May 21 - One of the United Kingdom's most historical and notable transport locations has been recognised by the award of a striking commemorative plaque to a museum in the south of England which now occupies the site.

The UK's Transport Trust presented the Red Wheel Plaque to the Hovercraft Museum in its 21st year at Lee-on-the-Solent, Hampshire to mark the site's past and future involvement with the hovercraft.

Frances Cockerell, daughter of hovercraft inventor Sir Christopher Cockerell, unveiled the plaque in the centennial year of her father's birth.

Far from being a technology of the past, hovercrafts are being developed for heavy lift shipping activity, especially for the oil and gas industries operating in some of the most difficult land areas of the world. For two decades from 1961, the site served as the location of the original military trials for the hovercraft.

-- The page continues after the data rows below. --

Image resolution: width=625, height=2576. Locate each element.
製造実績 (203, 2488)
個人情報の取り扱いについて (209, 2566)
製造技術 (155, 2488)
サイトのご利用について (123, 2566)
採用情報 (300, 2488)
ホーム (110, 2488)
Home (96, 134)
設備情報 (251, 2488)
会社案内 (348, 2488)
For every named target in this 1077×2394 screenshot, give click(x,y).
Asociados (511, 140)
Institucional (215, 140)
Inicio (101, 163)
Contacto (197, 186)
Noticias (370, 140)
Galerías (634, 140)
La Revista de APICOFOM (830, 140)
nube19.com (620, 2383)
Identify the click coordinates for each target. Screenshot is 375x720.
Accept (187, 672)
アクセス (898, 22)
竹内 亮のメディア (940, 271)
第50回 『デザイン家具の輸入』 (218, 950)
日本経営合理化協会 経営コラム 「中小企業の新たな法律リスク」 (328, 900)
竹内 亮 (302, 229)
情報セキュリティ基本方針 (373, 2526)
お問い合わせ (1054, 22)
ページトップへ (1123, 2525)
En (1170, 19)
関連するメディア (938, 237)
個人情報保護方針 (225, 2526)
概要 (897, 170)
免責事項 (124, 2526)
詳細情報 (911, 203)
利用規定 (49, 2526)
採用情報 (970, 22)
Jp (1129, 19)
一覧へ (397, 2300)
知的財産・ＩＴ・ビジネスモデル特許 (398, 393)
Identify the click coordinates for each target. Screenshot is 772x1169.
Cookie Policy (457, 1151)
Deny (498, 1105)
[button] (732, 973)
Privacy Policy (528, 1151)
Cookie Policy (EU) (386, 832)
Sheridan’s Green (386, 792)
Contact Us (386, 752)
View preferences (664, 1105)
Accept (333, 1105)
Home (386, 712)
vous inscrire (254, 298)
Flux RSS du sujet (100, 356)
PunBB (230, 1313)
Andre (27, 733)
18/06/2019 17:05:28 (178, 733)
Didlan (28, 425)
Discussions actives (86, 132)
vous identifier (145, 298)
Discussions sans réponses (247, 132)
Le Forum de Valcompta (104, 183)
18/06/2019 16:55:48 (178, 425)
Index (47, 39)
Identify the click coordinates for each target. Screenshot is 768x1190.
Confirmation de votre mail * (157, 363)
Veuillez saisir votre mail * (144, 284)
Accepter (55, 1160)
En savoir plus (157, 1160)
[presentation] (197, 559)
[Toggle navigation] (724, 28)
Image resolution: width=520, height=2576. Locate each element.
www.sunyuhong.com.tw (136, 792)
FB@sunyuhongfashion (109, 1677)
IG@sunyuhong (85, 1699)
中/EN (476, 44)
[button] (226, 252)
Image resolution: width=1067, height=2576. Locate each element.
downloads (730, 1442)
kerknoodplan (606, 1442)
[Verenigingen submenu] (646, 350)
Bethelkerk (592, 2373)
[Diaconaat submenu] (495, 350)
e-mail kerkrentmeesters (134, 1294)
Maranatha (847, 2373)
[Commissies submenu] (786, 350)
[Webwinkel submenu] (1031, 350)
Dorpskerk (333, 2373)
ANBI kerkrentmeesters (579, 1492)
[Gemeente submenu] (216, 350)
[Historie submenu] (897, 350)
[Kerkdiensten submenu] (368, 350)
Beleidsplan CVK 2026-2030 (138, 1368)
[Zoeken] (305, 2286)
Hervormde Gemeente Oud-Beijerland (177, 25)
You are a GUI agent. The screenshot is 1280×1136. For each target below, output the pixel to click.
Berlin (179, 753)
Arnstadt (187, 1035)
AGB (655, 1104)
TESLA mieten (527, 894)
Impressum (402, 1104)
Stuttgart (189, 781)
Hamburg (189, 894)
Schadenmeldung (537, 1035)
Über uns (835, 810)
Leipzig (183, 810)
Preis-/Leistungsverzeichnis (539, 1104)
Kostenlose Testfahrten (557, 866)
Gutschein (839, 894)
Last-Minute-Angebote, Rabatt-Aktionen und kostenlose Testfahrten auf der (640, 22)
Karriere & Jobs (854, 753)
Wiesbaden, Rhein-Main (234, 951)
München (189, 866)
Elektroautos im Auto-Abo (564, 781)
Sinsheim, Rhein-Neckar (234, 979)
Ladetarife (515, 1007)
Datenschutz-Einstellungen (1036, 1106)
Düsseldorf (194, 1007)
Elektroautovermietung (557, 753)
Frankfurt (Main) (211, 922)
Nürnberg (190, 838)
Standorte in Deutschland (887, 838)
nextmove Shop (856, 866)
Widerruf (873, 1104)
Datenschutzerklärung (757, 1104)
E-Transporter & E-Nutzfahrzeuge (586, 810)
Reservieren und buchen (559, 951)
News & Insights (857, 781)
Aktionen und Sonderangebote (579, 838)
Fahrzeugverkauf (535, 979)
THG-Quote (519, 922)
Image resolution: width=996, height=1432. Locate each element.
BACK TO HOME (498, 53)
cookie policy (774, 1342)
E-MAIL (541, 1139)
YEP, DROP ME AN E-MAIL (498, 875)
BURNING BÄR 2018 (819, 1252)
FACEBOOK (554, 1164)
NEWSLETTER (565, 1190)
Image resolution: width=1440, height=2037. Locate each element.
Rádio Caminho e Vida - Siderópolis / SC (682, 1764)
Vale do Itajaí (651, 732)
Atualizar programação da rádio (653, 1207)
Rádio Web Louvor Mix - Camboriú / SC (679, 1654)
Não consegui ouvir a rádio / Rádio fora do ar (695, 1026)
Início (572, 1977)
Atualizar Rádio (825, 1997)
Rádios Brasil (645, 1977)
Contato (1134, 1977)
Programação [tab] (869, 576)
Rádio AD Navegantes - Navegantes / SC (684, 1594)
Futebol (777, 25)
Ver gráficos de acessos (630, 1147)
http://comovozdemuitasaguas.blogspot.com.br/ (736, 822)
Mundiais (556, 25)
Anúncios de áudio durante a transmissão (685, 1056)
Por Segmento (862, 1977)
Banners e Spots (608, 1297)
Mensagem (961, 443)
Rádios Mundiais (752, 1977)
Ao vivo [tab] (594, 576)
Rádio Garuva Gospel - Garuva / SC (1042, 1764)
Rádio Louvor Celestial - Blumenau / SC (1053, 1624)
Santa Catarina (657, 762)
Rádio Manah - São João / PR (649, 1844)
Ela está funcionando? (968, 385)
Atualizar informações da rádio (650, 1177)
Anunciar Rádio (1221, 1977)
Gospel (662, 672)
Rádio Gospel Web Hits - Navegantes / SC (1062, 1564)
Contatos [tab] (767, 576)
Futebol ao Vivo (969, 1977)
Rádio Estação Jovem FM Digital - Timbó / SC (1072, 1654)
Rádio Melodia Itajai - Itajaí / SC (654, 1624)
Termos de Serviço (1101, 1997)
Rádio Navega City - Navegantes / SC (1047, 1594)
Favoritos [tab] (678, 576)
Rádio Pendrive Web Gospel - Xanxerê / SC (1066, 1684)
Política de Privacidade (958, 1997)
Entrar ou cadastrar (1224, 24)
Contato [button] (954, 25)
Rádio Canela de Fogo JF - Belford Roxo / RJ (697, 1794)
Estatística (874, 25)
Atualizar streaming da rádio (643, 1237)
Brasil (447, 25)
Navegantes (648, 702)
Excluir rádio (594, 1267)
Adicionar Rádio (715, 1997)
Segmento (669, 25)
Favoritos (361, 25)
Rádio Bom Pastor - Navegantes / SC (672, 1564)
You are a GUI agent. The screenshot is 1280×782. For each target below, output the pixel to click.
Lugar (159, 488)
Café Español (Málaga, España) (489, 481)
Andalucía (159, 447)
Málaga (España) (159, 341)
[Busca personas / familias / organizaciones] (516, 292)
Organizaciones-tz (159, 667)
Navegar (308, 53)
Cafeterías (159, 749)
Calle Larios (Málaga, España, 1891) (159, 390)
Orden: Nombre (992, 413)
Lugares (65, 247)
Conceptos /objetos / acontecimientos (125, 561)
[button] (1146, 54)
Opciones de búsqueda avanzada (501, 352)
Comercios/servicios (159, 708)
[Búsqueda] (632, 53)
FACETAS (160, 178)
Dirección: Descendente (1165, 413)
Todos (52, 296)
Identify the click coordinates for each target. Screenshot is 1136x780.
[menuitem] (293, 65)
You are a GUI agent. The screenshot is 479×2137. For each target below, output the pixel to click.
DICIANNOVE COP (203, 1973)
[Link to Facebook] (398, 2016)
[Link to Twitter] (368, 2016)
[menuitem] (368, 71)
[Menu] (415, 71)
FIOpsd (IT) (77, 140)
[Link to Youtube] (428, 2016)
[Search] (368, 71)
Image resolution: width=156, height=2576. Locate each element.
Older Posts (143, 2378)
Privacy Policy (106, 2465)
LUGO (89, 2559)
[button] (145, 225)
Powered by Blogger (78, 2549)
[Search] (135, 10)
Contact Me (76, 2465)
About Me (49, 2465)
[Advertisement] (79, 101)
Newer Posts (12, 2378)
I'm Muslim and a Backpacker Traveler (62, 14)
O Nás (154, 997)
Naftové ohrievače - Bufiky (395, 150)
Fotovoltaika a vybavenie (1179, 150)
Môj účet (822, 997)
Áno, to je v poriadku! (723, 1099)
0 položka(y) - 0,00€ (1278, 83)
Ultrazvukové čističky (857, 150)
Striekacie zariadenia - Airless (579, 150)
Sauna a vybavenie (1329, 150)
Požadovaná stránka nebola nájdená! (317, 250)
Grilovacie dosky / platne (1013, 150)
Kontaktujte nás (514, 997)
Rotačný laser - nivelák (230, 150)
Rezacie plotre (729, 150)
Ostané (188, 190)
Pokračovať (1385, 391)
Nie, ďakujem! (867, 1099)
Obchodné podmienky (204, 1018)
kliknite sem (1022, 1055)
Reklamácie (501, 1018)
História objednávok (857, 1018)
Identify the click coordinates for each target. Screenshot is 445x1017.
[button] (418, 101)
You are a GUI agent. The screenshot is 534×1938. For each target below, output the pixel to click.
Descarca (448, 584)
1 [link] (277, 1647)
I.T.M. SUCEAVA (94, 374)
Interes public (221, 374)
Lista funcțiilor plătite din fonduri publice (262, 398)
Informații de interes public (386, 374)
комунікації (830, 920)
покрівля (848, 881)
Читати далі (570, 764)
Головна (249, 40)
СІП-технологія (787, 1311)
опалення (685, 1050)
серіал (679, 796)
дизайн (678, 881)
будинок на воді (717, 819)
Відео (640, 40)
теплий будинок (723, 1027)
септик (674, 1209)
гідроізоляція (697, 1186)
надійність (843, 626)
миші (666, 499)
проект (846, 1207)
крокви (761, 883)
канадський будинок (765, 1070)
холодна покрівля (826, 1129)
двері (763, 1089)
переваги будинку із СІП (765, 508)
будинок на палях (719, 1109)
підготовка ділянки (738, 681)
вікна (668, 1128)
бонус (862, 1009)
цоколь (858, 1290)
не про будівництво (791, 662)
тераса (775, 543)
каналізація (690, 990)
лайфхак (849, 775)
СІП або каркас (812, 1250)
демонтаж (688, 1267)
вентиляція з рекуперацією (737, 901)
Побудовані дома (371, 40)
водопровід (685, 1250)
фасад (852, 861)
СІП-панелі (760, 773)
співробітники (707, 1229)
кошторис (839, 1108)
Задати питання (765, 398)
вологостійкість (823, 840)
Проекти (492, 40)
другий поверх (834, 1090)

New craft on are trail at the site: recently one from Sweden and brand new craft for the UK's Royal Marines.

"We are delighted that the museum has been recognised with such an outstanding award,'' said museum trustee Warwick Jacobs. "The Transport Trust is the only national charity established to promote and encourage the preservation and restoration of Britain's unique transport heritage and to be honoured in this way recognises the importance of the site.''

Local company Hovertrans Solutions, a manufacturer of hoverbarges for heavy lift operations in difficult terrain in the global oil and gas and specialist transportation industries, is designing an amphibious hoverbarge capable of carrying thousands of tonnes in payload over swamps or wetlands, tundra, ice and shallow water.

The hoverbarge exerts only 1psi ground pressure whilst on hover, minimising any environmental footprint, says the company.